Andy Musayev

Personal information
- Date of birth: 17 April 2003 (age 23)
- Place of birth: Ostend, Belgium
- Height: 1.76 m (5 ft 9 in)
- Position: Forward

Team information
- Current team: KVDO

Youth career
- 2009–2012: VG Oostende
- 2012–2015: Oostende
- 2015–2018: Club Brugge
- 2018–2022: Oostende

Senior career*
- Years: Team / Apps / (Gls)
- 2022–2024: Oostende / 14 / (0)
- 2024–2025: Veles Moscow / 3 / (0)
- 2025–: KVDO / 0 / (0)

= Andy Musayev =

Belgian footballer

Andy Musayev (Анди Лечиевич Мусаев; born 17 April 2003) is a Belgian professional footballer who plays as a forward for KVDO. He also holds Russian citizenship.

==Professional career==
Musayev is a youth product of VG Oostende, Oostende, and Club Brugge.

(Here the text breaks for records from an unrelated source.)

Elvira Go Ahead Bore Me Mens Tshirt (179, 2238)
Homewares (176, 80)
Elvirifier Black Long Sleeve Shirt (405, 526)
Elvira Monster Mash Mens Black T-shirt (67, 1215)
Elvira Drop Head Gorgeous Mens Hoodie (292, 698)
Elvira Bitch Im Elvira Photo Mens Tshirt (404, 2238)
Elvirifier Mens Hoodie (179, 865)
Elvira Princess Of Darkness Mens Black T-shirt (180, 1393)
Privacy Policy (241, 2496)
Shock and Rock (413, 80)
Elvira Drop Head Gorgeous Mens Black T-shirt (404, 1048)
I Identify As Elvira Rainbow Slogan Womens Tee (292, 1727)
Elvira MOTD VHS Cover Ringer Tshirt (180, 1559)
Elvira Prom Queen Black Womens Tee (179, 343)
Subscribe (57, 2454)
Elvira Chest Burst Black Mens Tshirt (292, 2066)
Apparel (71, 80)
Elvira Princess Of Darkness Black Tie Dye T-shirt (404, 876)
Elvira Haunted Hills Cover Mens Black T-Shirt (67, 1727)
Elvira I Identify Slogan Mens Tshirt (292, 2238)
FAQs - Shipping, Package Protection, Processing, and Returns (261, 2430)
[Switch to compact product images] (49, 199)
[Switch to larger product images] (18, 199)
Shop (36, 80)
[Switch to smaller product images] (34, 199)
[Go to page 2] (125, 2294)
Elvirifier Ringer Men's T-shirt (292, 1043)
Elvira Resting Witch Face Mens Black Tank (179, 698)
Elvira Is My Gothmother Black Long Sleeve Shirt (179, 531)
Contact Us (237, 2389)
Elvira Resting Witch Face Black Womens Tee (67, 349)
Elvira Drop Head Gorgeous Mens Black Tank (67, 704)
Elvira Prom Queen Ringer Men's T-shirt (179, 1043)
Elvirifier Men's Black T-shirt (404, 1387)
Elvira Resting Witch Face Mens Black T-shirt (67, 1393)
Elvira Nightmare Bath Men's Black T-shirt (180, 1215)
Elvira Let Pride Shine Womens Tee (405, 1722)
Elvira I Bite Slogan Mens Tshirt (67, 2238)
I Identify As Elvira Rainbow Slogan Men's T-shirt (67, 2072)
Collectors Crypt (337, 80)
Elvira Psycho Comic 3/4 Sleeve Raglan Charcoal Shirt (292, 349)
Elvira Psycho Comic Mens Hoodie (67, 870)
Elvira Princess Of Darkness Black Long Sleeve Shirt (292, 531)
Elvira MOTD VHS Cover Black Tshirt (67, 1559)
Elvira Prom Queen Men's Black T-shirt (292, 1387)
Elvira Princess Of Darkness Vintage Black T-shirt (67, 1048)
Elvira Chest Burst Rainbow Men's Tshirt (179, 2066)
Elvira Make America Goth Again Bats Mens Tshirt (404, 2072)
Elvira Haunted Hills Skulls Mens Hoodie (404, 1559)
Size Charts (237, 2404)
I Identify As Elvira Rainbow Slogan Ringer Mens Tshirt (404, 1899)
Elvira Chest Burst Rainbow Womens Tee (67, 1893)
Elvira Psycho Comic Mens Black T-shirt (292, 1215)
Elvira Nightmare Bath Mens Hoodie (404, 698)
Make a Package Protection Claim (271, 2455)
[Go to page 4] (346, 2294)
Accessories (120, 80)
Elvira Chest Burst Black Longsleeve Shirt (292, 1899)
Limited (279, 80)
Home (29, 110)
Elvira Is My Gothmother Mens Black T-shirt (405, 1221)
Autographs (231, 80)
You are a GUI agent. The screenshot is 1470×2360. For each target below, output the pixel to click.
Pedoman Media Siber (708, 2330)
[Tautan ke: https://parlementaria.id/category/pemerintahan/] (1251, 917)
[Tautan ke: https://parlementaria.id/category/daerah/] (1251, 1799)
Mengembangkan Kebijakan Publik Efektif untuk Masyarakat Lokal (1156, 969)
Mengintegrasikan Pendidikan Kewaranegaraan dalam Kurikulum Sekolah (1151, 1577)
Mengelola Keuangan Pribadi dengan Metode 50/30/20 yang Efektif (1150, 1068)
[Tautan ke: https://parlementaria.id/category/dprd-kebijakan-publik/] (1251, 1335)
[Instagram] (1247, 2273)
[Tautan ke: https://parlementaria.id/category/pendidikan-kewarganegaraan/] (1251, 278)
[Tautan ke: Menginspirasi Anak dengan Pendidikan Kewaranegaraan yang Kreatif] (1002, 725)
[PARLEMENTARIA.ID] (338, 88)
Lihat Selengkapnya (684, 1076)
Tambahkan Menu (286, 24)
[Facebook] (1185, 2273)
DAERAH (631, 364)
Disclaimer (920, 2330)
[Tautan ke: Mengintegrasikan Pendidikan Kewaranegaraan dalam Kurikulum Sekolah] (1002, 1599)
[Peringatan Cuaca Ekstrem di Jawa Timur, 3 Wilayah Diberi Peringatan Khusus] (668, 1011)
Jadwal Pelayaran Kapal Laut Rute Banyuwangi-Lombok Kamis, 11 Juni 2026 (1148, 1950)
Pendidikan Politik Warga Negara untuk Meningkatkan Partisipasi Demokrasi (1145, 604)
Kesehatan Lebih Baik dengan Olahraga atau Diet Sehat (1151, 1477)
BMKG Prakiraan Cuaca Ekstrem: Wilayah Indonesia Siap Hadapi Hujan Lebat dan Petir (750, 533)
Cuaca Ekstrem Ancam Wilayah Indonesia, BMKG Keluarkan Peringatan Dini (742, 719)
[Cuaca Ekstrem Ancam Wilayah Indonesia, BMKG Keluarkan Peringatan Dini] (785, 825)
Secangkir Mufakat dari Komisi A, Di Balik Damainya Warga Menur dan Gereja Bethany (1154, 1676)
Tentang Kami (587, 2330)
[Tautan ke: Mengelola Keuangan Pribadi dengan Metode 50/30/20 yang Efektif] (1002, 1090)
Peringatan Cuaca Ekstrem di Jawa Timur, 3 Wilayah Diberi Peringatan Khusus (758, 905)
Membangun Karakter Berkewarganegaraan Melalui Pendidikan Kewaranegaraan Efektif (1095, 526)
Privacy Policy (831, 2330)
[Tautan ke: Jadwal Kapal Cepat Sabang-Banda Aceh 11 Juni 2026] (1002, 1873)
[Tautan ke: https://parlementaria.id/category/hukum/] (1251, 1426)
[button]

On 13 July 2022, he signed his first professional contract with Oostende until 2025. He made his professional debut with them as a late substitute in a 2–0 Belgian First Division A loss to Anderlecht on 24 July 2022.

==Personal life==
Musayev was born in Belgium to Chechen parents who emigrated from North Caucasus to Belgium in the 90s during the Second Chechen War. He is a Muslim, and visited Chechnya often as a youth.